Archaeological excavation at the Lawson Field site, Chattahoochee County No. 1, on the Ft. Benning Military Reservation, near Columbus, Georgia was undertaken during the last week in May and the first two weeks of June, 1938. Work was conducted and financed by the National Park Service as a special detail from the Ocmulgee National Monument at Macon, Georgia. The Society for Georgia Archaeology acted as local sponsors.

A two-fold purpose was the objective of the excavators. The first was to examine a site of what was believed to be a known time horizon in the present Georgia prehistoric chronology, (1) the second was to determine, if possible, whether the Lawson Field site could be identified as a specific historic and documented Muskogean Village, namely” Kasita. (2)
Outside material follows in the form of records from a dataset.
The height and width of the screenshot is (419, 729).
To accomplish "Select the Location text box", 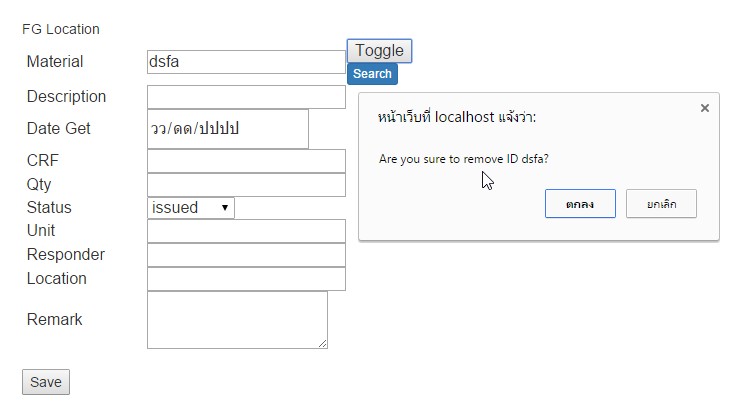I will click(246, 279).
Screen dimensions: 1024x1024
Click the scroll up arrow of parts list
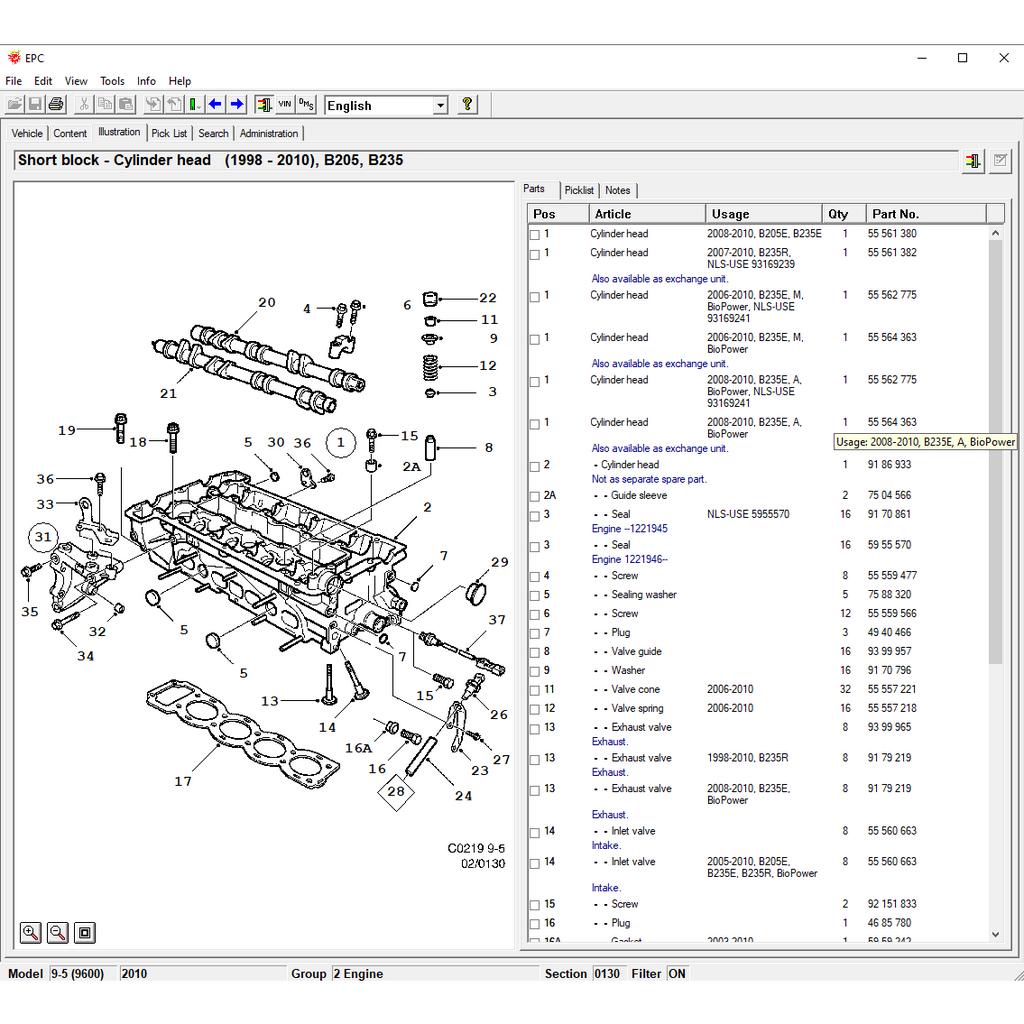[x=994, y=233]
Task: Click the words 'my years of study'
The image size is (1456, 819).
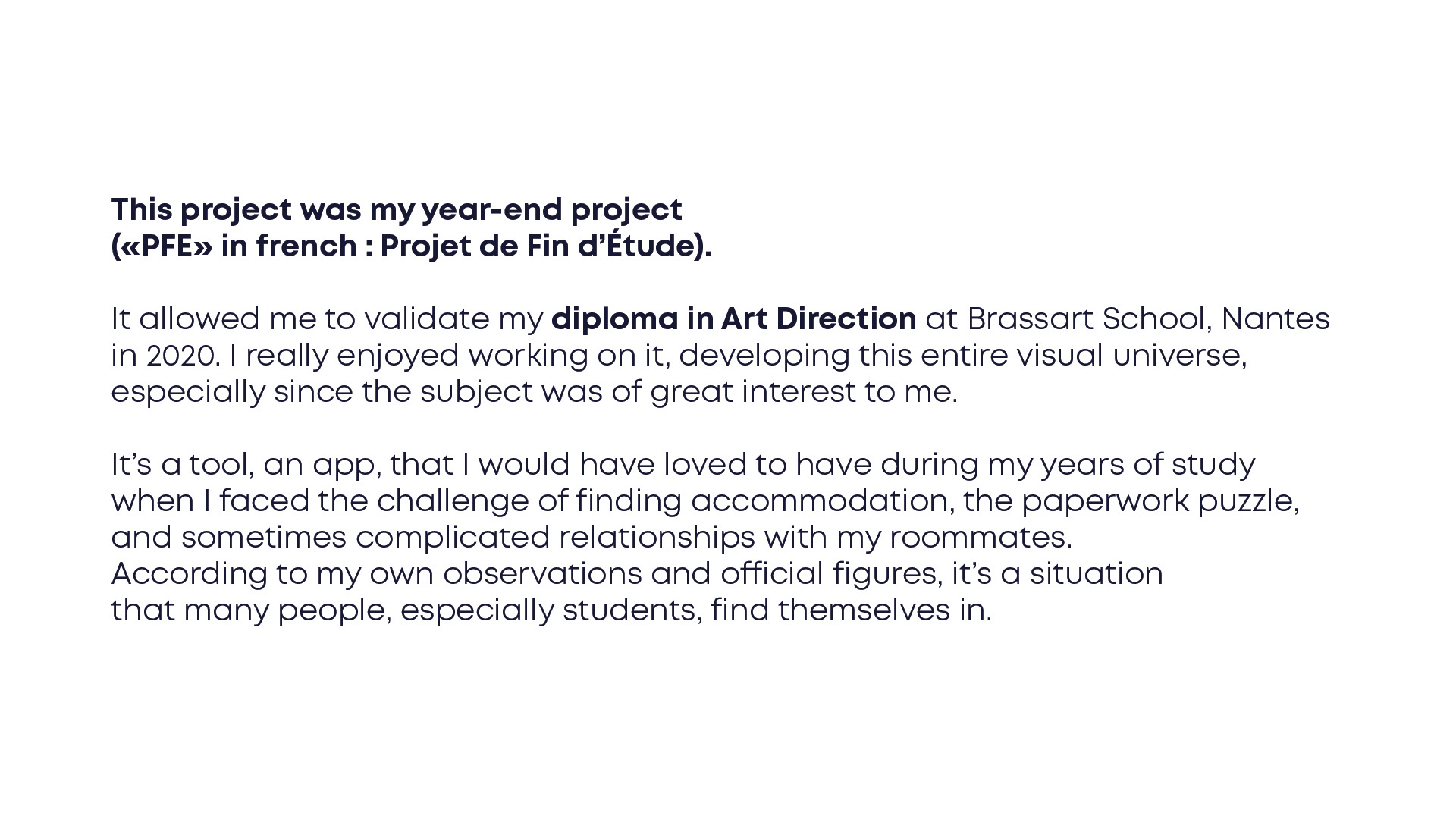Action: [1121, 465]
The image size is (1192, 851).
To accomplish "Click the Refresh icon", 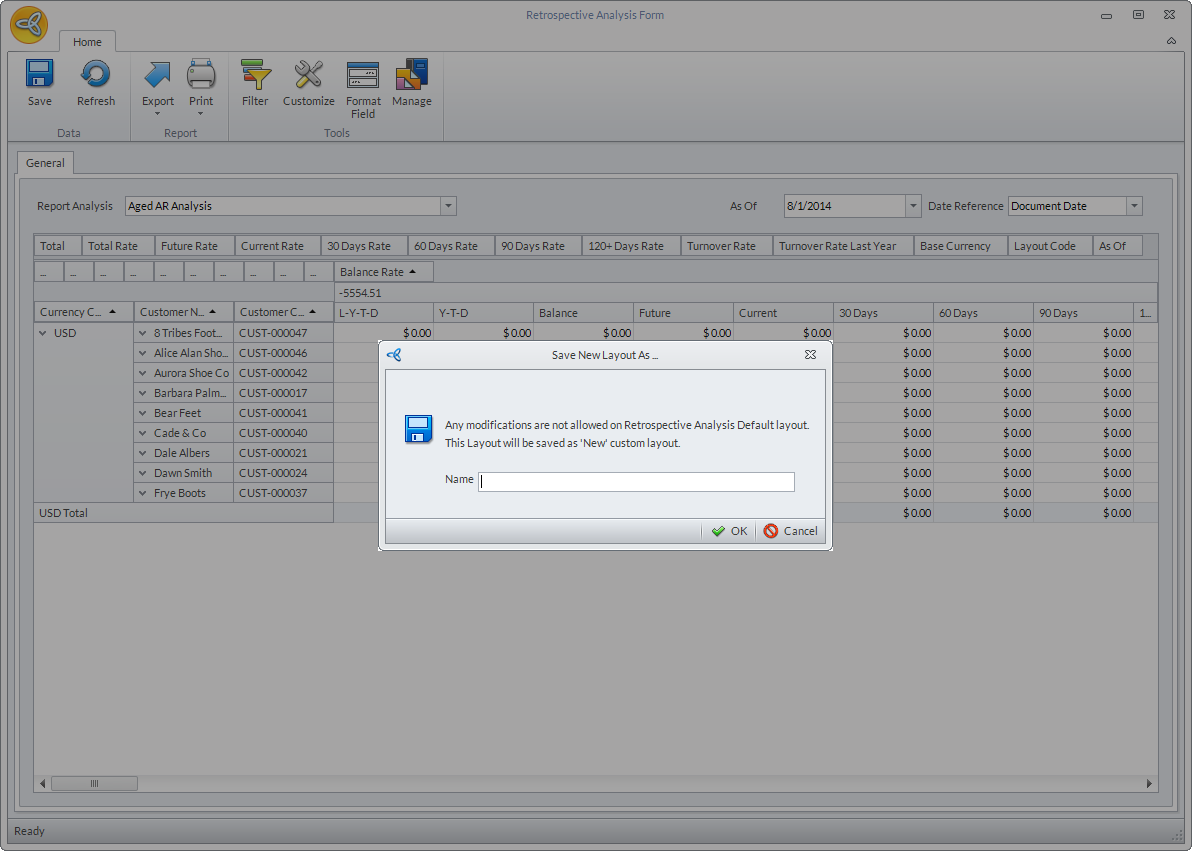I will click(96, 76).
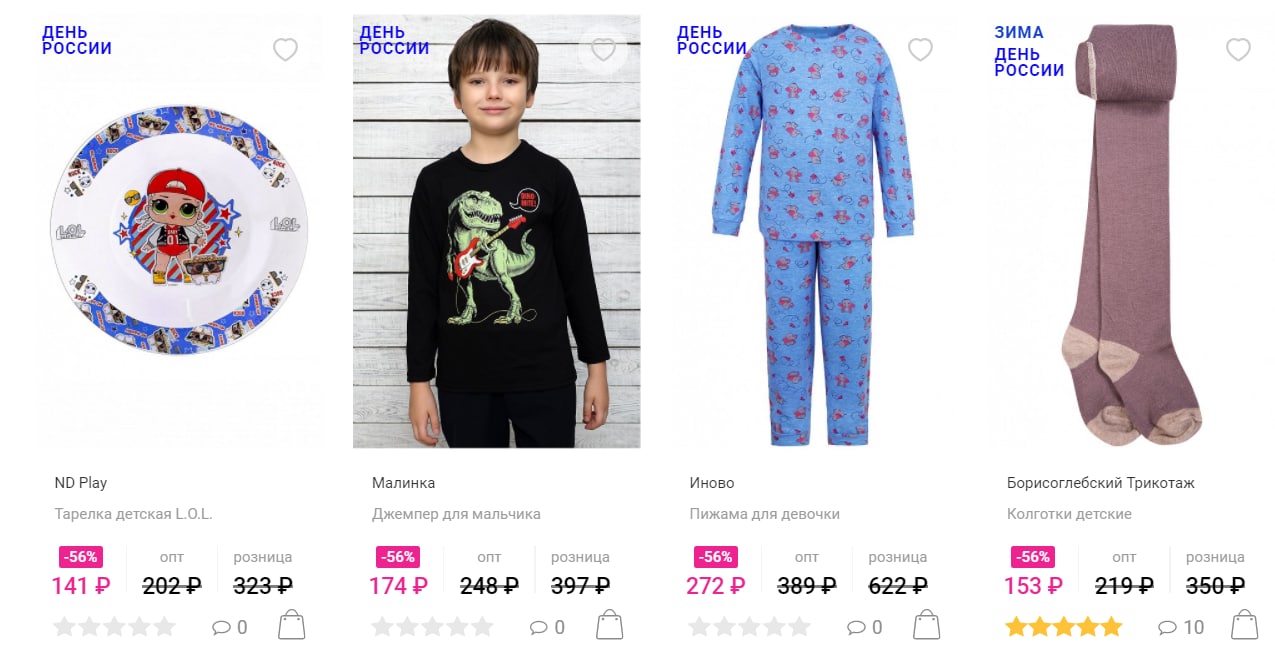Rate the L.O.L. plate with stars
Viewport: 1275px width, 670px height.
tap(114, 627)
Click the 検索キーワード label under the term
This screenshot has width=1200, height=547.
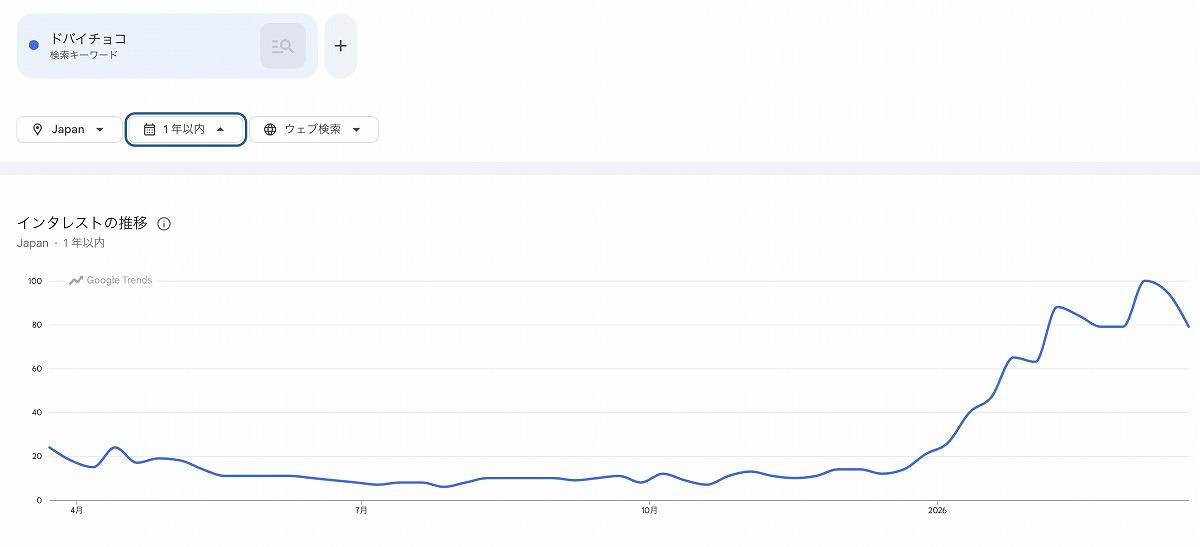point(84,55)
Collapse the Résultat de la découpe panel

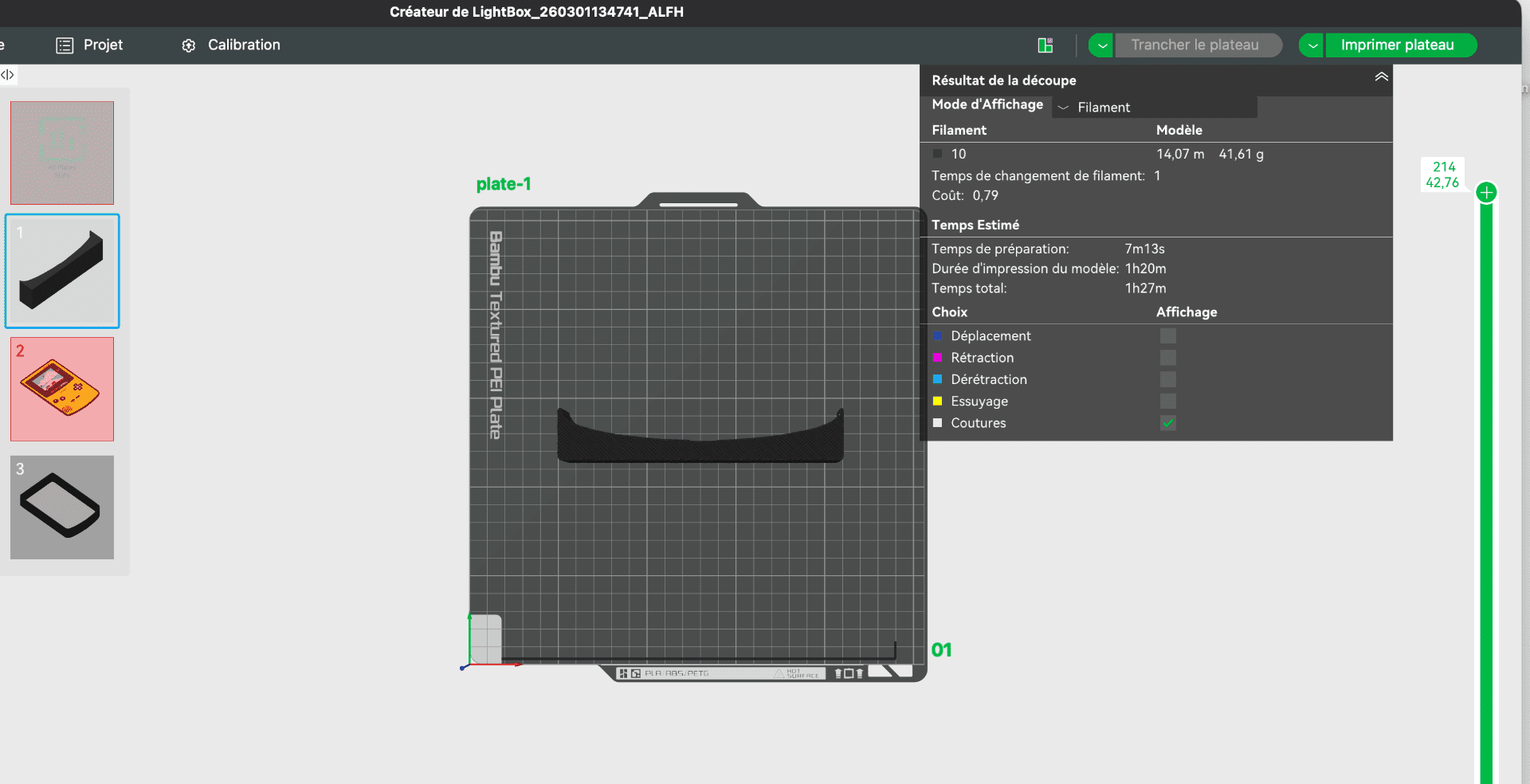1381,77
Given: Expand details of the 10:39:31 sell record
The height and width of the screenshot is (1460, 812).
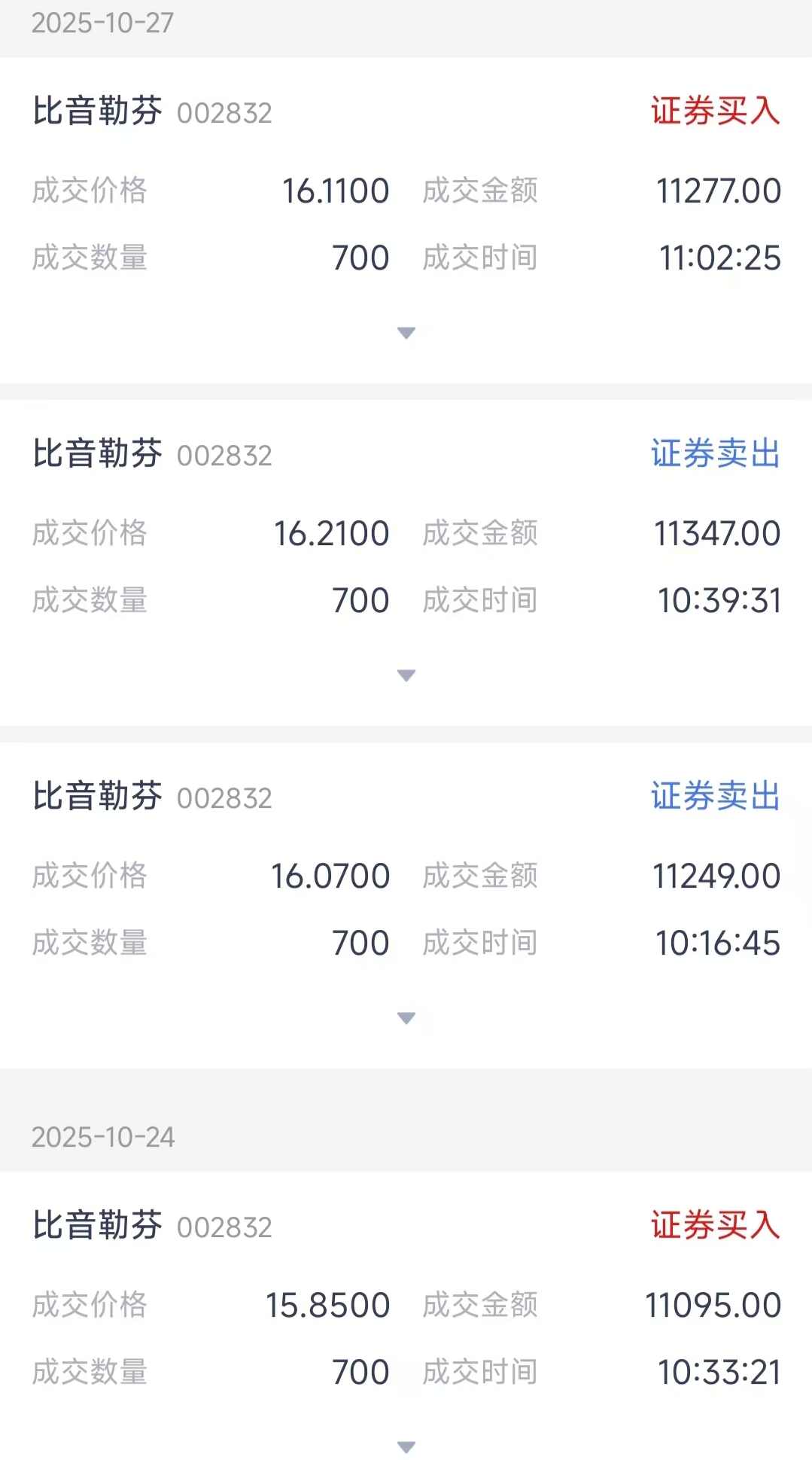Looking at the screenshot, I should (x=406, y=675).
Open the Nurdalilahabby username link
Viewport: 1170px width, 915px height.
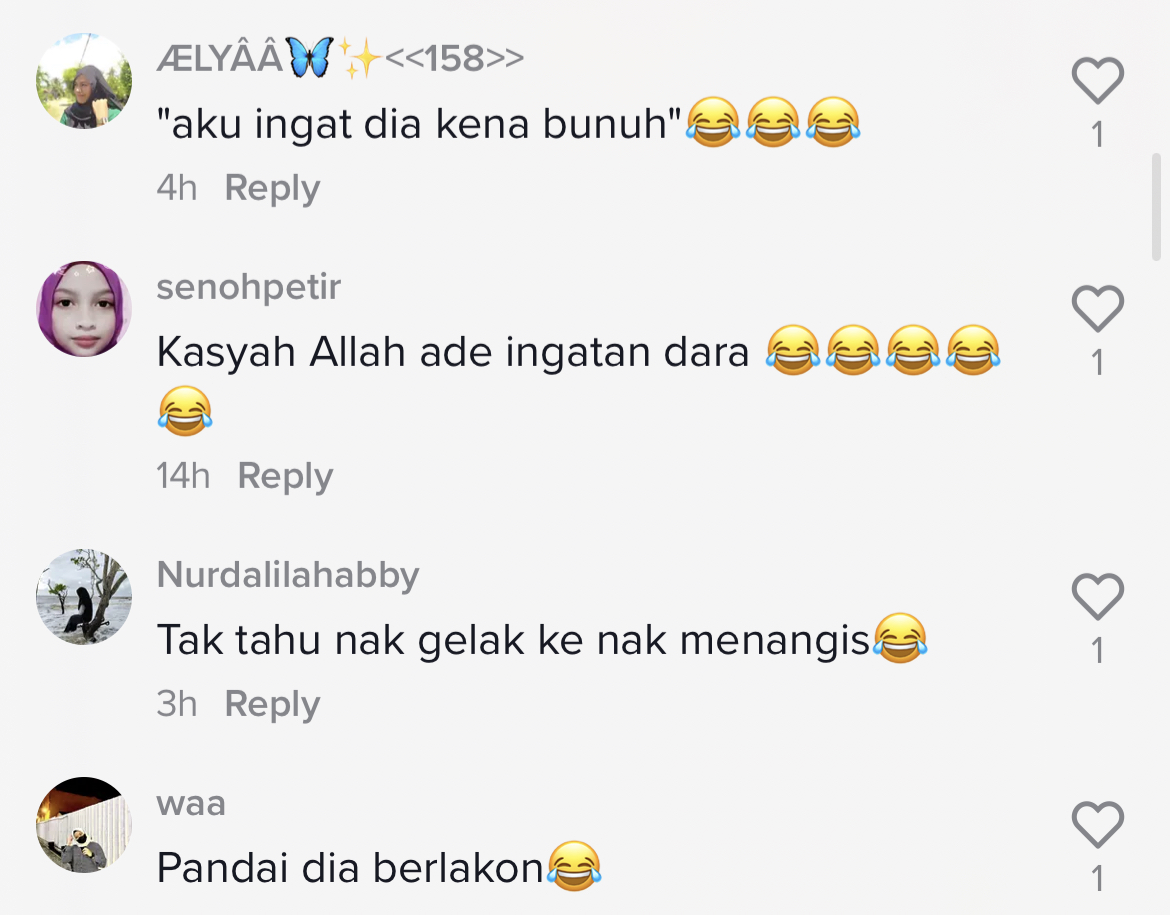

The first objective that of a “known time horizon” in our conception of the present Georgia prehistoric chronology, refer to an interpretation of the time element in cultures as delineated by studies of decoration styles in ceramics. Within the past five years extensive work at Macon and surrounding central Georgia territory has yielded a great deal of information regarding a chronological sequence of pottery types. (3) These sequences of style types in decoration, supported by accompanying ware characteristics such as paste, temper, hardness, surface finish and by vessel and rim shape; have been borne out by stratigraphic and distributional segregations. A definite typology could be equated with a definite archaeological feature or location. In this way, “time horizon”, as such, came into being in our particular bailiwick of the Southeast.